# Linear Regression Lab
## Pre-lab
In reality, before applying a machine learning algorithm, you would need to:
1. Find a dataset
2. Modify the dataset as per your needs
3. Preprocess the dataset for improved performance (normalize, reduce dimensions, etc.)
For now, the first two steps have already been done for you, and the third step will be discussed in the next article.

To import the data and any necessary libraries, simply run the cell below.

In [None]:
# Deal with large arrays quickly and easily
import numpy as np
# Display data table
import pandas as pd

# Get data from CSV file on GitHub
dataTable = pd.read_csv("https://raw.githubusercontent.com/Endothermic-Dragon/Polygence/master/Jupyter%20Notebooks/Linear%20Regression/Fish%20Dataset.csv")

# Get data as array
data = dataTable.to_numpy()

# Display data table
dataTable

After running the cell above, you should be able to see a data table about fish. Your goal is to take the fish species, vertical length, diagonal length, cross length, height, and diagonal width, and use that to predict the fish's weight. First, let's perform a basic visualization of the data to see what kind of model would work well.

In [None]:
import seaborn as sns
from matplotlib import pyplot as plt

# Specify five subplots
fig, axes = plt.subplots(5, 1, figsize=(5, 25))

# Generate and assign subplots
sns.scatterplot(ax=axes[0], data=dataTable, x="Vertical Length (cm)", y="Weight (g)")
sns.scatterplot(ax=axes[1], data=dataTable, x="Diagonal Length (cm)", y="Weight (g)")
sns.scatterplot(ax=axes[2], data=dataTable, x="Cross Length (cm)", y="Weight (g)")
sns.scatterplot(ax=axes[3], data=dataTable, x="Height (cm)", y="Weight (g)")
sns.scatterplot(ax=axes[4], data=dataTable, x="Diagonal Width (cm)", y="Weight (g)")

# Delete temporary variables
del fig, axes

# Show figure
plt.show()

Above, we have analyzed the direct relationships between our inputs and outputs. Note that the relations could be multivariable, but the dataset has been chosen so it is not, as the purpose of this exercise is to learn the inner computational mechanics of linear regression.

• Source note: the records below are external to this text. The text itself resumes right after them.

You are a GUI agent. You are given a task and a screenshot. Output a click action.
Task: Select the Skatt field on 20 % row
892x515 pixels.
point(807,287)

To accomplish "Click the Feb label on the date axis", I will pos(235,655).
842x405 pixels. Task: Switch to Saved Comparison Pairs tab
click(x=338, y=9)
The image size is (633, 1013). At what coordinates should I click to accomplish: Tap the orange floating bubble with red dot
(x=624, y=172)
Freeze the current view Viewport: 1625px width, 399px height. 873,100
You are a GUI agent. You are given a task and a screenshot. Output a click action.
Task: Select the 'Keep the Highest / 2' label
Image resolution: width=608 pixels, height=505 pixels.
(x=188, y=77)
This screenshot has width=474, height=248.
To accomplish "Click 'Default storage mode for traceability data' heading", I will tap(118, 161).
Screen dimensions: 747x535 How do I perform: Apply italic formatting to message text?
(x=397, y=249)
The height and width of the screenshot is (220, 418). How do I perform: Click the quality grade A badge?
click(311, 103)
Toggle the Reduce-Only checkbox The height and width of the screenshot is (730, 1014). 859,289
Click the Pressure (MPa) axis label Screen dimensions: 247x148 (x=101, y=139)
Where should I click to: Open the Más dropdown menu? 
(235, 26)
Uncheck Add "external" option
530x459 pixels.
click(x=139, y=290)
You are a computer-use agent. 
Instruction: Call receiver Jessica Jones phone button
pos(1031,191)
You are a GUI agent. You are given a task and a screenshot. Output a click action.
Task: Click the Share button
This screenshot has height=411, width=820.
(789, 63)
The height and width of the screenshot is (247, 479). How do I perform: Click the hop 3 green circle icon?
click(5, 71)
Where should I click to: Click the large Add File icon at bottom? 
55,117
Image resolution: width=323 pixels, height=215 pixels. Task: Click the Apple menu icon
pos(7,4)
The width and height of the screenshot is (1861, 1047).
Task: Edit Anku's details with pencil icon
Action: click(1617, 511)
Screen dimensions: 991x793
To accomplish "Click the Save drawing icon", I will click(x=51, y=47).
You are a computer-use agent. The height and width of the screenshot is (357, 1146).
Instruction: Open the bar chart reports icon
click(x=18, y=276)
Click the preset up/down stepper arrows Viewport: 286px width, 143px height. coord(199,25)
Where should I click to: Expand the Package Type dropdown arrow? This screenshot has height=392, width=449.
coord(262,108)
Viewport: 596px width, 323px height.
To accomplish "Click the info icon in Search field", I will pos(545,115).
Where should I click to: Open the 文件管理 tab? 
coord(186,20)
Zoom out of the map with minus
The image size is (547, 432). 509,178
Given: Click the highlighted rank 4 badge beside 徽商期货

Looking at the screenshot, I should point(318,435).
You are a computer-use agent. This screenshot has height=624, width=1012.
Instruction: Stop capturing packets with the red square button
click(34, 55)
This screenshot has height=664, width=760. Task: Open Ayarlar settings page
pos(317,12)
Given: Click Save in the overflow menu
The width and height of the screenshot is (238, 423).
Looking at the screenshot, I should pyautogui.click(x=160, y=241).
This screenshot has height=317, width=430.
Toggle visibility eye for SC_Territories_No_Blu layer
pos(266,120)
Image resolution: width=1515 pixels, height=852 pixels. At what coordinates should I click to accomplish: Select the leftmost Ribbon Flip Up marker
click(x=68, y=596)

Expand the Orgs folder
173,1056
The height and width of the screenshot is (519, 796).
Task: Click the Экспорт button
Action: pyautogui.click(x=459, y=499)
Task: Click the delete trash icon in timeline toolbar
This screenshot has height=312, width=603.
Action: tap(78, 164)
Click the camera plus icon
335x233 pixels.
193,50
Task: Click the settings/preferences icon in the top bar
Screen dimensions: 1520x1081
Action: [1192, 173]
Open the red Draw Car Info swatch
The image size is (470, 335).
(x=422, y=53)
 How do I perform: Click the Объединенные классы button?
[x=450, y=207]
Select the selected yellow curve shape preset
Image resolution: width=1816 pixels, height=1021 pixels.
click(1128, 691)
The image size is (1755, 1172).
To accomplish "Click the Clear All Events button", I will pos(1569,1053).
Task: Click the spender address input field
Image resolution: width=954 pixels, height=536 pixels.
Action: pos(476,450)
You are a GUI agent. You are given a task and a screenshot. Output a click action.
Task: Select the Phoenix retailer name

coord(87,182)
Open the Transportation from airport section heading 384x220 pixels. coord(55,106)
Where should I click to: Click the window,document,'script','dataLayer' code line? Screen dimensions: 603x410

It seems like each of the input columns would benefit from a fit with a squared term. So, let's add that into our linear regression equation to reduce bias.

<h3>

$$f(\theta, x_i)=\theta_1 x_{i,\, \text{vertical\_length}} + \theta_2 x_{i,\, \text{vertical\_length}}^2 \\ + \theta_3 x_{i,\, \text{diagonal\_length}} + \theta_4 x_{i,\, \text{diagonal\_length}}^2 \\ + \theta_5 x_{i,\, \text{cross\_length}} + \theta_6 x_{i,\, \text{cross\_length}}^2 \\ + \theta_7 x_{i,\, \text{height}} + \theta_8 x_{i,\, \text{height}}^2 \\ + \theta_9 x_{i,\, \text{diagonal\_width}} + \theta_{10} x_{i,\, \text{diagonal\_width}}^2 \\ + \theta_{11}$$

</h3>

Note that we will preprocess the squared terms and store them in an array to reduce the computation necessary in the next cell. In addition, we will be also splitting the data into training and validation groups.

In [None]:
# Shuffle data to make it unordered and random
np.random.shuffle(data)

trainingData = data[:71, :]
validationData = data[71:, :]

# Get columns
x_vertical_length, x_diagonal_length, x_cross_length, x_height, x_diagonal_width, trainingOutputs = np.hsplit(trainingData, 6)

# Horizontally stack columns and additional columns as appropriate
trainingData = np.hstack((
    x_vertical_length, x_vertical_length**2,
    x_diagonal_length, x_diagonal_length**2,
    x_cross_length, x_cross_length**2,
    x_height, x_height**2,
    x_diagonal_width, x_diagonal_width**2
))

# Get columns
x_vertical_length, x_diagonal_length, x_cross_length, x_height, x_diagonal_width, validationOutputs = np.hsplit(validationData, 6)

# Horizontally stack columns and additional columns as appropriate
validationData = np.hstack((
    x_vertical_length, x_vertical_length**2,
    x_diagonal_length, x_diagonal_length**2,
    x_cross_length, x_cross_length**2,
    x_height, x_height**2,
    x_diagonal_width, x_diagonal_width**2
))

# Remove temporary variables
del x_vertical_length, x_diagonal_length, x_cross_length, x_height, x_diagonal_width

print("Data split successfully.")

This lab also contains various checks to make sure that you've implemented the functions correctly. Run the next cell to initialize them.

In [None]:
def checkF():
    valid = []
    for _ in range(5):
        # Randomly generate "data"
        thetas = np.random.uniform(-10, 10, 11)
        xs = np.random.uniform(-10, 10, 10)

        # Get the correct answer
        expectedOutputs = sum(thetas[i]*xs[i] for i in range(10))+ thetas[10]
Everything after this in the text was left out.